Greg Donovan, CEO and president of Alpheon Corp., a managed service provider (MSP) in Morrisville, N.C., said the Dell SaaS push isn't a fit for MSPs, but it could create channel conflict by bringing more reseller partners into the services market.

"Will that compete with myself and other MSPs? Yes," he said. "Am I afraid of it? No. There's plenty of business out there."

Dell just launched its first formal partner program in December, and its history of direct sales led to fears of channel conflict almost immediately. Adding SaaS could complicate things further.

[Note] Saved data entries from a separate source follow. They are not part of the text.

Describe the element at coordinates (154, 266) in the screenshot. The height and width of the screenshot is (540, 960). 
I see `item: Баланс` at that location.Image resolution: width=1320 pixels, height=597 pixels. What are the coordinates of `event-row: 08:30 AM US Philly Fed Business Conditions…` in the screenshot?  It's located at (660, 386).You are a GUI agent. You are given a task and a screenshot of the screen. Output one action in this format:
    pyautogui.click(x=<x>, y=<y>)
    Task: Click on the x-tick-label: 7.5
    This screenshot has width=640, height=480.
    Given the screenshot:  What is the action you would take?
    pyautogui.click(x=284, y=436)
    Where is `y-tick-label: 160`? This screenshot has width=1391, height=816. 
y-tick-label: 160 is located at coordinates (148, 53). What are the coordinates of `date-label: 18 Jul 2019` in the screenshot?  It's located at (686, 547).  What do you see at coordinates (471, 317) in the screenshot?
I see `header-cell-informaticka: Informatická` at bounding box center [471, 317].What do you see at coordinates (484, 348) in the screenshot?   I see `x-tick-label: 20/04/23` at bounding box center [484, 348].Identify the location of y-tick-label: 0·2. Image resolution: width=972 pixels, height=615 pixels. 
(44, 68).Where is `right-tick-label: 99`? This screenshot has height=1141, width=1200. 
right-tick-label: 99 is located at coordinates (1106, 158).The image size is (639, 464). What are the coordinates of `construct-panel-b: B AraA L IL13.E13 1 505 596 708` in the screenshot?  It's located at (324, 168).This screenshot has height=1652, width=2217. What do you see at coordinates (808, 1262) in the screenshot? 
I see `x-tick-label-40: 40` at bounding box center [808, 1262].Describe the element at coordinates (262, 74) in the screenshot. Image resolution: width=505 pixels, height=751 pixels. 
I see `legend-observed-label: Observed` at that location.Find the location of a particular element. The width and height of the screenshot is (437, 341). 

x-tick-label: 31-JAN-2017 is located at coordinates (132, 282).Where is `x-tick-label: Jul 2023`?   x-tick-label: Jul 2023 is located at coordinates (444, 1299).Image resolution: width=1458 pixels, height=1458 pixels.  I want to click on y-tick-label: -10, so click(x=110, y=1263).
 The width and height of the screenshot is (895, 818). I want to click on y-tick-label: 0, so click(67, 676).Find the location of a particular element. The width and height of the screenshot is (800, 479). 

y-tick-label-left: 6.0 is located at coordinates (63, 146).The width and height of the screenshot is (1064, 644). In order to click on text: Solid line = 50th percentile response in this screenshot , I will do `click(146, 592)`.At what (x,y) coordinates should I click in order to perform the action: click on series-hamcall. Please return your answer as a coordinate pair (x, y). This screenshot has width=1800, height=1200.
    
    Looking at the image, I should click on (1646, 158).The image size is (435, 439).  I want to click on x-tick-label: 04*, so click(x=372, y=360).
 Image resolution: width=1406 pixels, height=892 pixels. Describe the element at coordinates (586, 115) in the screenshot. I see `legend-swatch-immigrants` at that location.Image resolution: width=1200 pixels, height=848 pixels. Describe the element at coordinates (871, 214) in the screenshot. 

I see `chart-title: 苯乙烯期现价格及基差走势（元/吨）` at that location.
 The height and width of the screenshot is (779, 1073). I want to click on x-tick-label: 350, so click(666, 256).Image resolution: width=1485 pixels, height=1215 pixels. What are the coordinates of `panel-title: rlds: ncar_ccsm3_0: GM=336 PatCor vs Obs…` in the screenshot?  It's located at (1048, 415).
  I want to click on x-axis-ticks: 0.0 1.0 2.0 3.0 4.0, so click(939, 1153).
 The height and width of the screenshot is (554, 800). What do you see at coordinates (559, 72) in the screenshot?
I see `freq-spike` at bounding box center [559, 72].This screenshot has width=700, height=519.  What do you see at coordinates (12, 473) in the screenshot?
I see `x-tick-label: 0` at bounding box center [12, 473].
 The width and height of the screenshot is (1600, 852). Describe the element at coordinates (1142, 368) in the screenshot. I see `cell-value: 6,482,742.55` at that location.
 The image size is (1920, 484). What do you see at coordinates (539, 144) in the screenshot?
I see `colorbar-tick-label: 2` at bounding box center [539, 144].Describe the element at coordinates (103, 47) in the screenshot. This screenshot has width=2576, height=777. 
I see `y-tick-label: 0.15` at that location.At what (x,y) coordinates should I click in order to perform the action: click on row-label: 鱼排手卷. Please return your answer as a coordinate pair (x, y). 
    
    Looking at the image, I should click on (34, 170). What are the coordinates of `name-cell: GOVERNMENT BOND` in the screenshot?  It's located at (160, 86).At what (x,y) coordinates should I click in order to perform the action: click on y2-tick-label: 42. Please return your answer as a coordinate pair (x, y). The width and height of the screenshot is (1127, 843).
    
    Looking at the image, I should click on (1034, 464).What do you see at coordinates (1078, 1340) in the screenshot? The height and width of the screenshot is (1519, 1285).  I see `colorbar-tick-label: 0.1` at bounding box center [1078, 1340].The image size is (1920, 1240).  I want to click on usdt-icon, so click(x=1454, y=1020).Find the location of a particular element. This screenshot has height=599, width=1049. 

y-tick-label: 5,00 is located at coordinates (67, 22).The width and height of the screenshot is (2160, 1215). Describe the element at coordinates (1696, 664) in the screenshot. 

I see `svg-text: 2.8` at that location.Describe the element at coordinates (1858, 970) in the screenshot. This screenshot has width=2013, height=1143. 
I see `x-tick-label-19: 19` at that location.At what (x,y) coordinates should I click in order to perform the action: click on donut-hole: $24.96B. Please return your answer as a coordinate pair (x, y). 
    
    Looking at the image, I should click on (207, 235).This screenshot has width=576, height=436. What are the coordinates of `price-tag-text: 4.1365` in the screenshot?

The biggest issue is the recurring revenue model, which does not fit how most partners do business -- or how vendors compensate them for that business.

"The whole challenge about how you compensate your channel for reselling Software as a Service is a work in progress," said Michael Speyer, a senior analyst for Forrester Research. "What incentive is there for the channel to sell SaaS if the dollars aren't there for them?"

In a February report, Speyer wrote that SaaS adoption among small and medium-sized businesses (SMBs) grew 58% from 2006 to 2007. Forrester has since published a follow-up report, predicting that SaaS adoption could double in 2008.

According to Donovan, SaaS makes sense for Dell because it lets the company get more into services without losing focus of its main business, hardware sales.

"It fits well into their overall strategy," he said. "They're going to leave a lot of the heavy lifting to their partner base."

A Dell executive was not available for comment.

The Dell acquisition of MessageOne was announced in February. MessageOne's founder is Adam Dell, Michael Dell's brother.